Today we started the Nuclear Physics unit in AP Physics B. While introducing the concept of binding energy, it struck me that an energy LOL diagram, where the mass of the atom before and after is treated as an energy storage mode, would clearly demonstrate the concept. I have never used LOL diagrams in the context of nuclear physics, but, for the first time, students this year are familiar with them. Here’s an example LOL diagram illustrating the energy required to remove a neutron from Carbon-13.
Later in the lesson, I sketched an LOL diagram to demonstrate the decay of Radium and that no energy is added to the system:
I think this will make nuclear physics more accessible, less mysterious, and reinforce the conservation of energy concept.
Yesterday, the BICEP2 collaboration announced their results which indicate detection of gravitational waves and direct evidence of cosmic inflation. While the plan for AP Physics B was to start the unit on nuclear physics today, we postponed that to talk about these results and the broader context needed to appreciate their significance. In AP Physics B, we do enjoy a cosmology unit after the AP exam, but I decided to introduce the ideas of Hubble expansion, cosmic microwave background radiation, the big bang and inflation today to provide context.
Students appeared to enjoy the change of pace and asked some really good questions. Some of which I was able to answer; some of which physicist are still trying to answer. I hope that every student left with an appreciation that physics is a dynamic field, there is a lot of questions left to answer, and we live in the golden age of cosmology.
Honors Physics continued investigating the charged particle model (CPM) with pith balls, vinyl, wool, acetate, and cotton. They are doing well creating the long chains of reasoning necessary to explain their observations. We’ll see how they do when introduced to the electroscope and charging by induction tomorrow.
Although it sounds strange, I encourage students to put themselves in the shoes of an electron and ask themselves, “What would I do?” This helps them focus on the movement of electrons (as opposed to positive charge carriers) and consider what is attracting them, repelling them, and what options they have for movement (based on insulating or conducting material or a path to ground).
The weather is cooperating. While I’m ready for Spring, I hope electrostatics continues to work this week!

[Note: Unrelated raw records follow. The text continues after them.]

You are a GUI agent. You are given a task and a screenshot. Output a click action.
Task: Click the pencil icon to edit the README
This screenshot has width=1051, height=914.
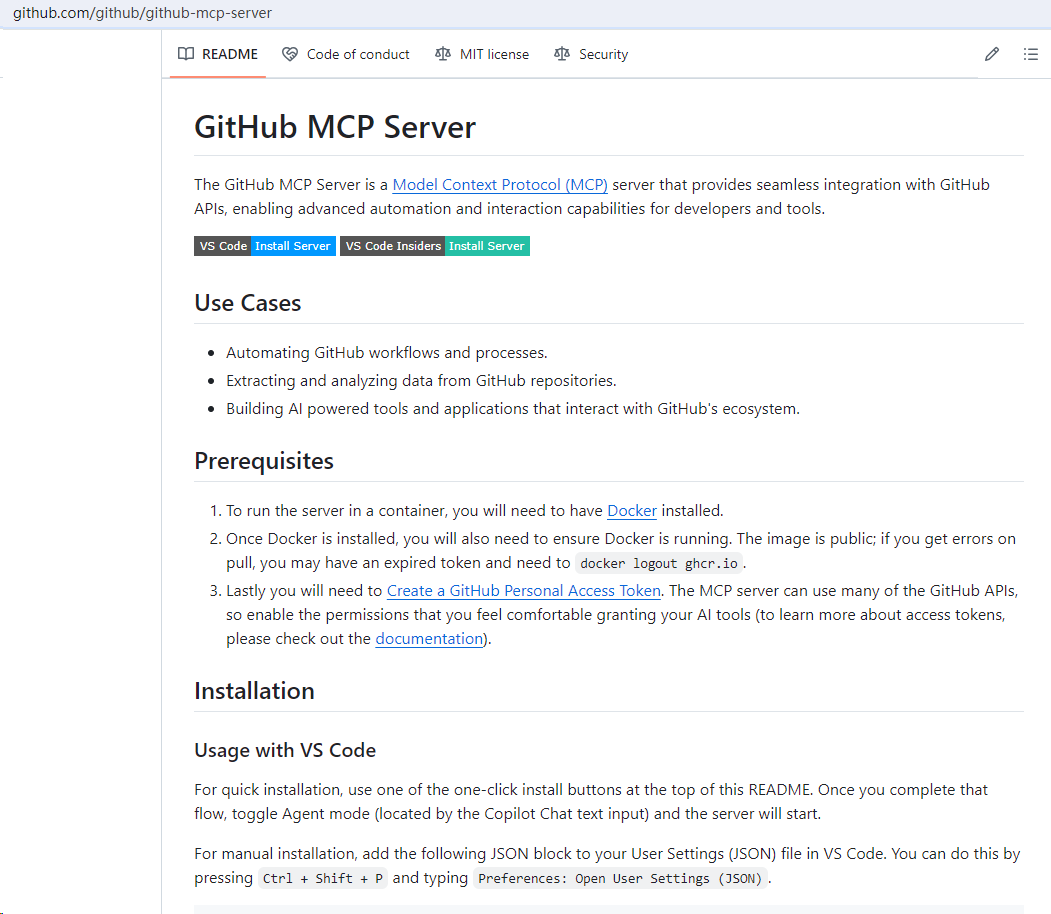pos(991,54)
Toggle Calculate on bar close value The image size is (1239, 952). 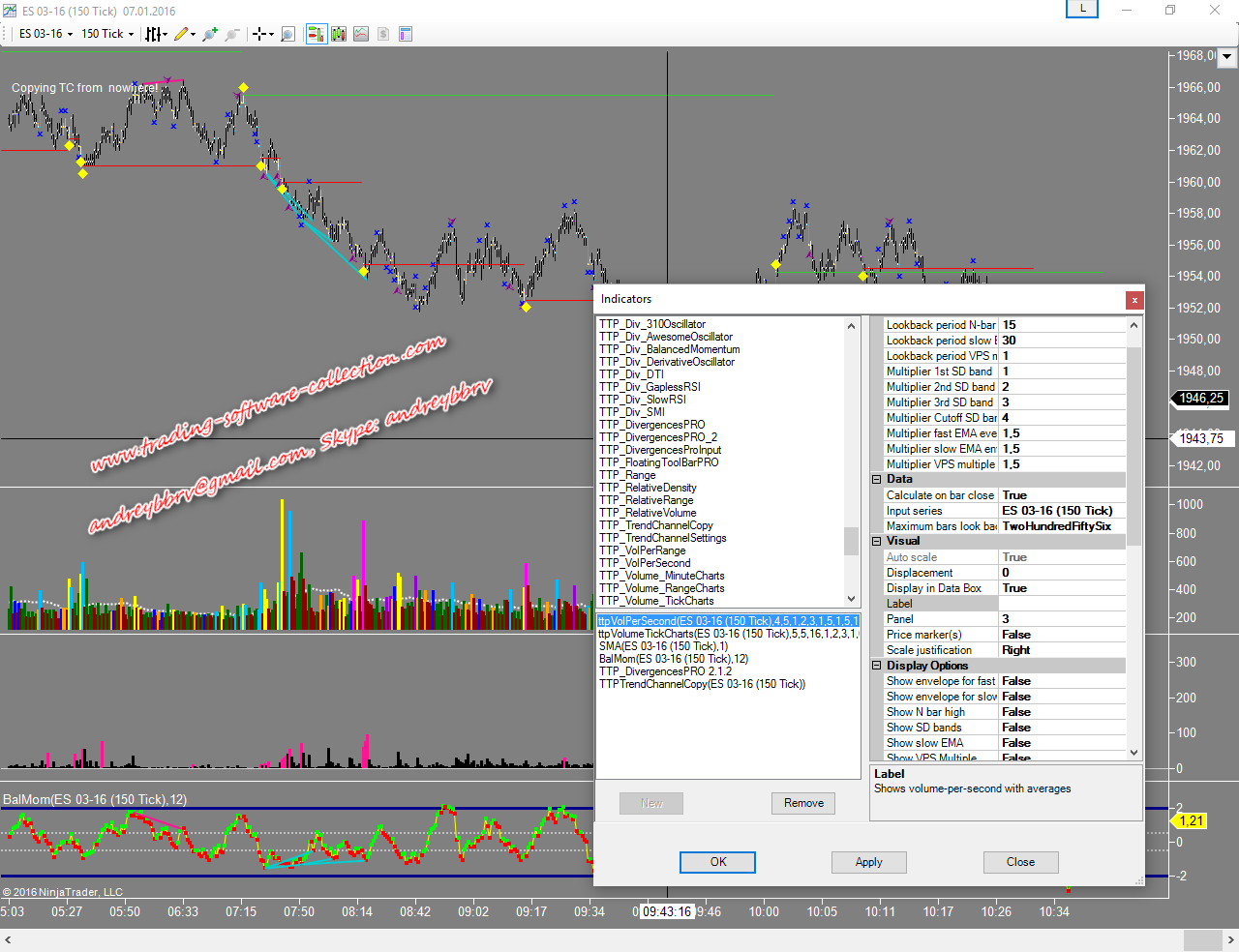1061,495
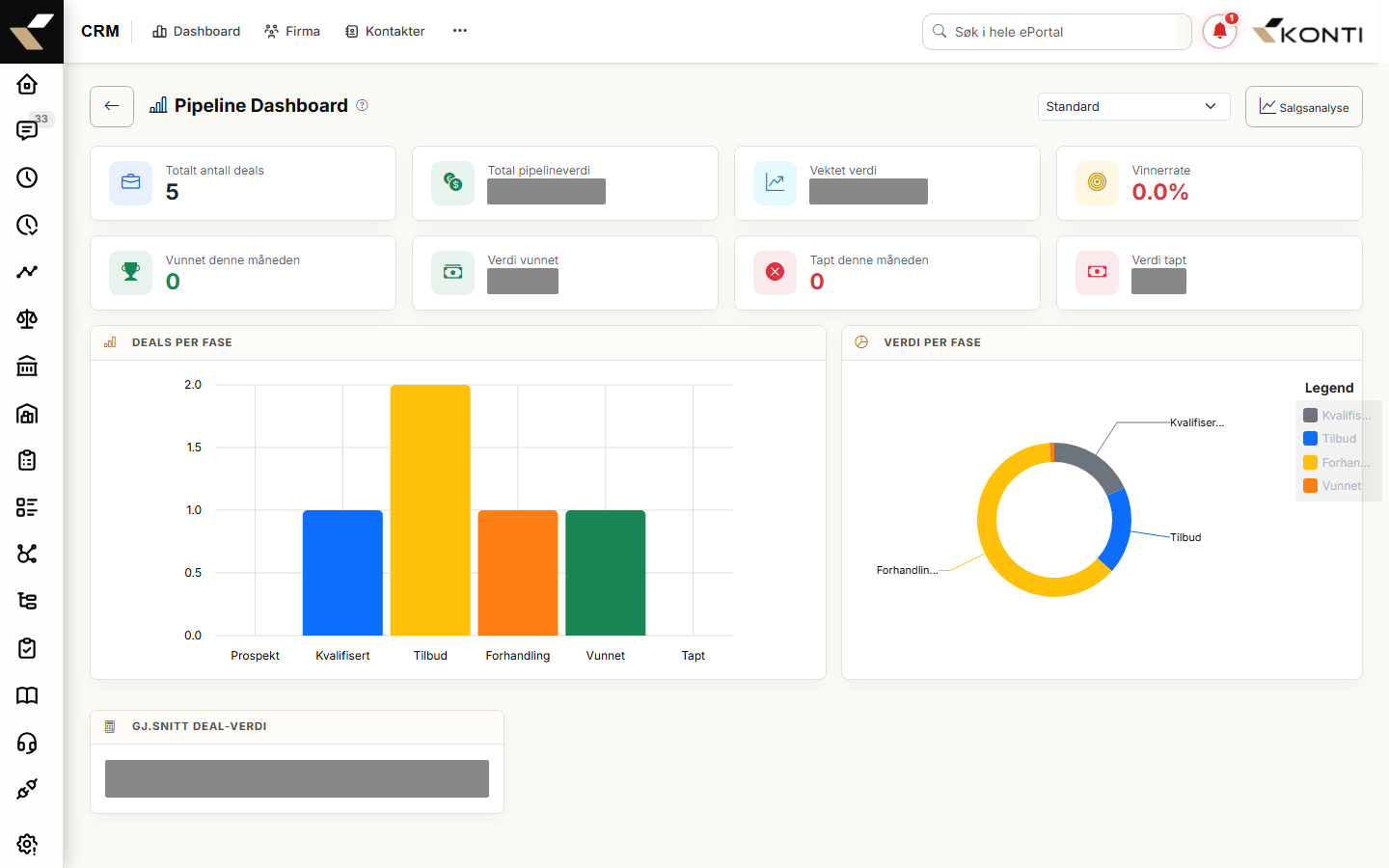Screen dimensions: 1389x868
Task: Open the notification bell
Action: tap(1219, 31)
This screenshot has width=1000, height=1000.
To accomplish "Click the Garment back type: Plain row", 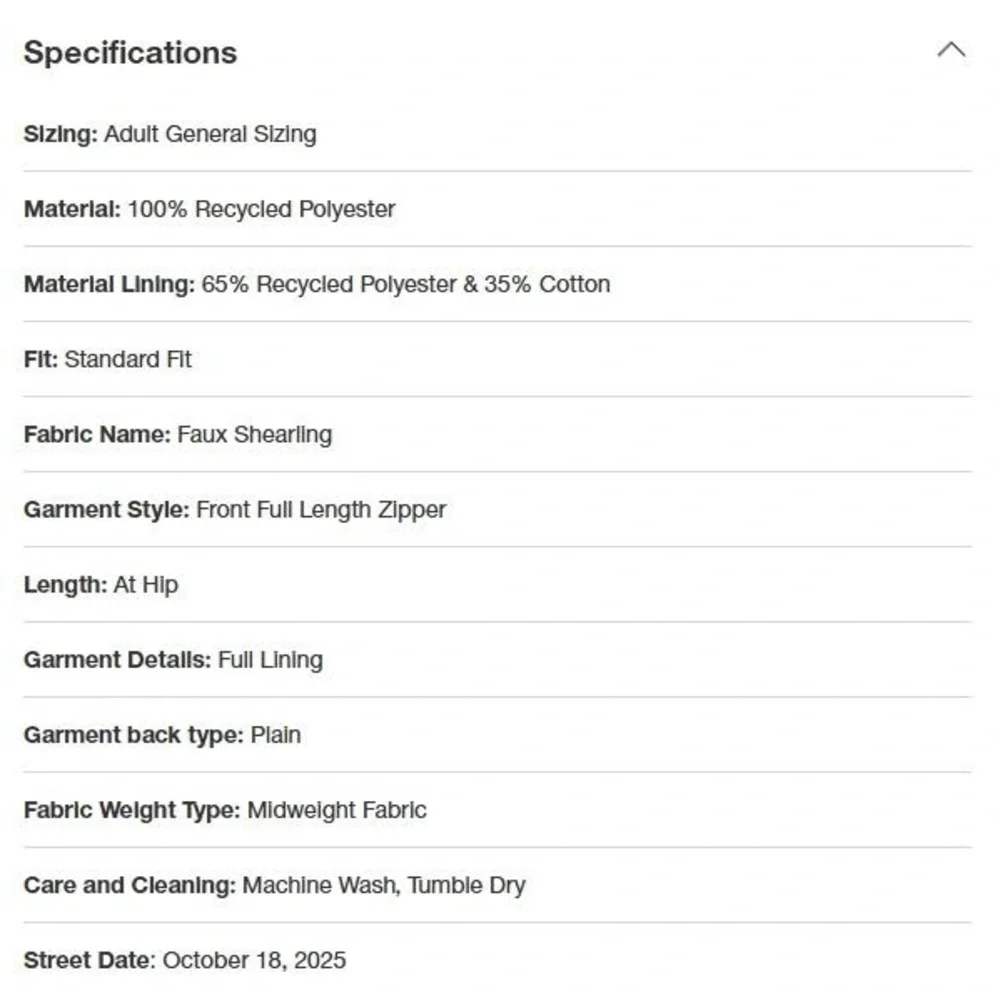I will coord(497,735).

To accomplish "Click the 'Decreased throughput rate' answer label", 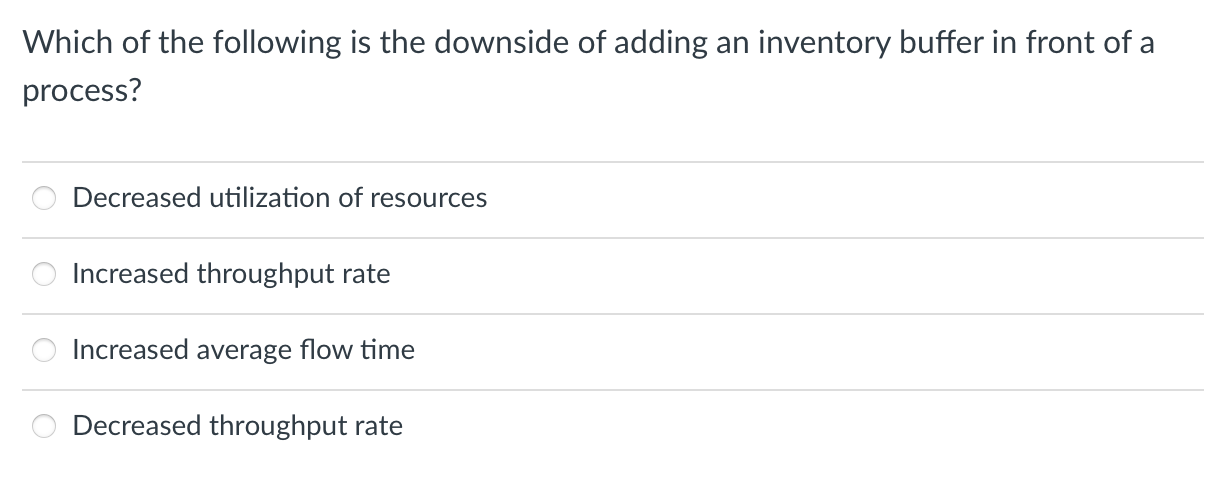I will (x=237, y=426).
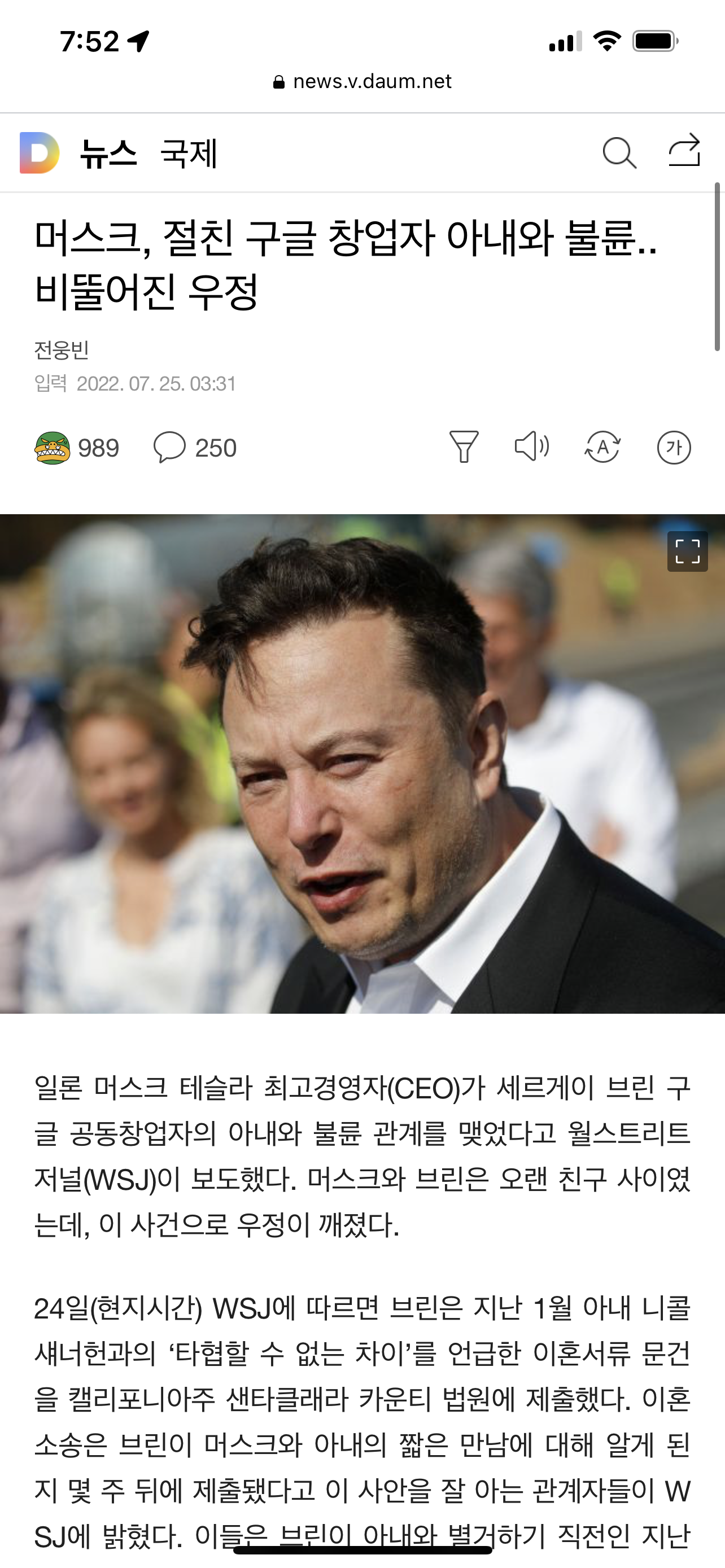Tap the share arrow icon
Viewport: 725px width, 1568px height.
tap(685, 150)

There is a tradition during Spring Week that groups of seniors organize, prepare, and perform in Airband. I assume that Airband started as a lip-syncing competition but has grown into quite a sophisticated production. The groups competed Thursday night, but the top three also performed at the Spring Week assembly today. The top group was The Last Airbanders. Their performance was fantastic and very creative.
Today, in Honors Physics, we left behind mechanics (oscillating particle model) and made the huge shift to start the charged particle model (CPM). We started our exploration of electrostatics with the classic sticky tape lab. The students made careful observations and readily proposed a reasonable hypothesis for most of the observed behaviors. However, when I asked why the paper strip was attached to both the top and bottom tape, they were stumped. So, devising an explanation for that behavior became homework.
The following whiteboard is of Giancoli Physics 5e, Chapter 28, problem 42. One of the big ideas in the AP Physics B unit on atomic physics and quantum effects is that Heisenberg’s Uncertainty Principle describes a fundamental uncertainty in the universe regardless of the measurement uncertainty of the technology being used to perform the measurement.
The student completed this lab last Wednesday when I was gone. One student needed to make up the lab this afternoon; so, I took a picture of the apparatus. The AP Physics B class does the photoelectric effect lab in the unit on atomic physics and quantum effects. I have an old PASCO h/e apparatus which is probably irreplaceable. I have students complete a series of prefab questions where they use the wave model to determine how changes in intensity and frequency affects the stopping potential and then they use the particle model to determine the same. After conducting the lab, they state which model fits their observations. They also graph stopping potential versus frequency which allows them to determine the work function and Planck’s constant. Great modern physics lab.